Closed PragTob closed 6 years ago
@PragTob I thought I'd tackle this one, since it's pretty much just a couple of other percentile numbers. How do you envision this working? Do we want to always calculate those quantiles, or only when asked to? Do you want to add a full config option for statistics, like:
%Config{
parallel: 1,
statistics: %{
mode: true,
median: true,
percentiles: [25, 50, 75, 99],
# ...
},
# ...
}
Where the defaults are set appropriately? Or maybe just add statistics.percentiles
for now, and add the other options in later? Maybe this is another issue: "Add config option for statistics"
:wave:
As statistics for drawing boxplot diagram is quite the edge case (tm) I think I'd rather just implement a function on Statistics
or Statistics.BoxPlot
and then the HTML formatter can call that. I don't see a slew of other formatters/whatever needing the data so I don't think it should be calculated every time and I think we should burden us with even another config option :)
ok. I was thinking we would save a sort of the data by running all the percentiles at once. Turns out, even though we save a sort, and the calculations are almost twice as fast, that still only comes out to ~30ms on 100k samples. So I agree!
# samples/benchee_percentile.exs
list_10k = 1..10_000 |> Enum.to_list |> Enum.shuffle
list_100k = 1..100_000 |> Enum.to_list |> Enum.shuffle
Benchee.run(%{
"single sort" => fn list ->
Benchee.Statistics.Percentile.percentiles(list, [25, 50, 75, 99])
end,
"double sort" => fn list ->
standard = Benchee.Statistics.Percentile.percentiles(list, [50, 99])

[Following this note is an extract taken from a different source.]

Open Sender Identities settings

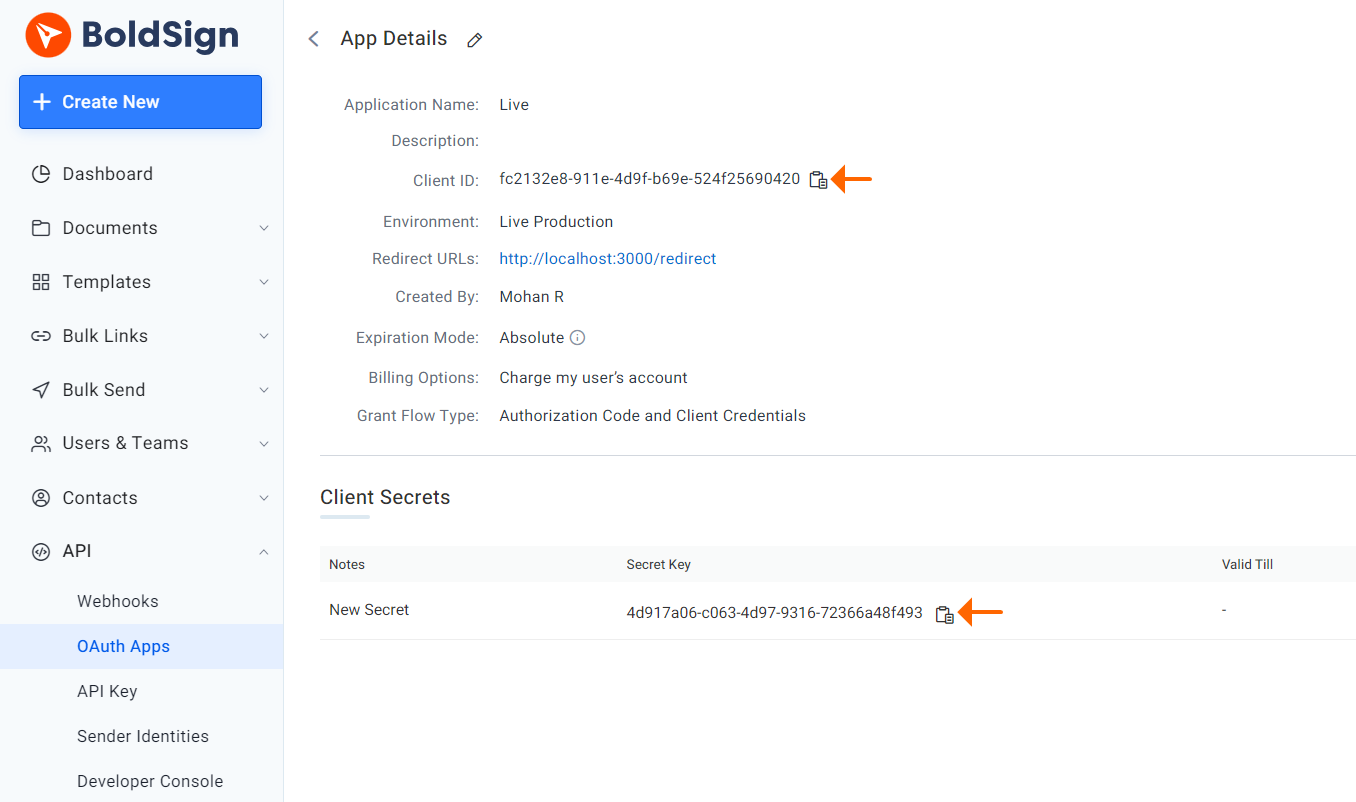coord(143,735)
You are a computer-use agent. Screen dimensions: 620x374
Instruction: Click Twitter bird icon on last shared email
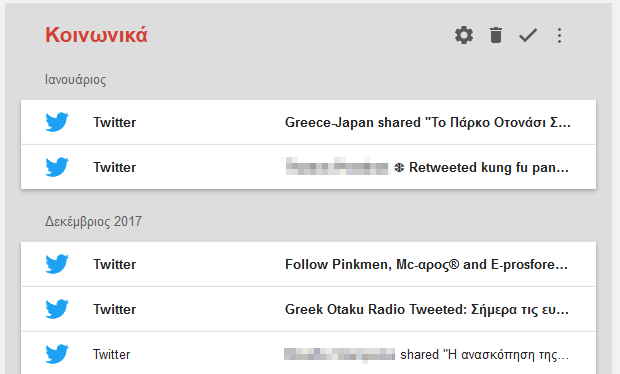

extended = Benchee.Statistics.Percentile.percentiles(list, [25, 75])
[standard, extended]
|> Enum.reduce(%{}, fn acc, percentiles -> Enum.into(percentiles, acc) end)
end
}, inputs: %{
"10k" => list_10k,
"100k" => list_100k,
})
$ mix run samples/benchee_percentile.exs
Operating System: macOS
CPU Information: Intel(R) Core(TM) i5-4288U CPU @ 2.60GHz
Number of Available Cores: 4
Available memory: 16 GB
Elixir 1.5.2
Erlang 20.1
Benchmark suite executing with the following configuration:
warmup: 2 s
time: 5 s
parallel: 1
inputs: 100k, 10k
Estimated total run time: 56 s
Benchmarking double sort with input 100k...
Benchmarking double sort with input 10k...
Benchmarking single sort with input 100k...
Benchmarking single sort with input 10k...
##### With input 100k #####
Name ips average deviation median 99th %
single sort 27.37 36.54 ms ±12.76% 34.66 ms 57.80 ms
double sort 15.70 63.70 ms ±6.66% 62.20 ms 81.50 ms
Comparison:
single sort 27.37
double sort 15.70 - 1.74x slower
##### With input 10k #####
Name ips average deviation median 99th %
single sort 397.94 2.51 ms ±15.14% 2.43 ms 3.80 ms
double sort 223.18 4.48 ms ±10.77% 4.35 ms 6.33 ms
Comparison:
single sort 397.94
double sort 223.18 - 1.78x slower
Added in #157
I think we still need inter quantile range, don't we? @wasnotrice ah but maybe at first benchee_html computes that... or we need another abstracter method. Not sure
@PragTob not sure—I was going by the instructions you linked to in the original....according to this comment, it seems like we only need [min, q1, median, q3, max]
(all of which we now have) but I haven't looked into it more than that :)
I think the next step would be to try generating box plots using the pre-computed values in benchee_html, and open an issue here if we are still missing values
Sounds great, thanks - sorry thought inter quantile range was part of that but sure they can compute it when they have q3 and q1 :)
drawing boxplot diagrams eats a lot of resources on the browser side in github.com/PragTob/benchee_html
So it'd be nice to provide statistics to draw them right away (like this) - median we already have, the quantille1/quantille3, Inter quantille range and others :)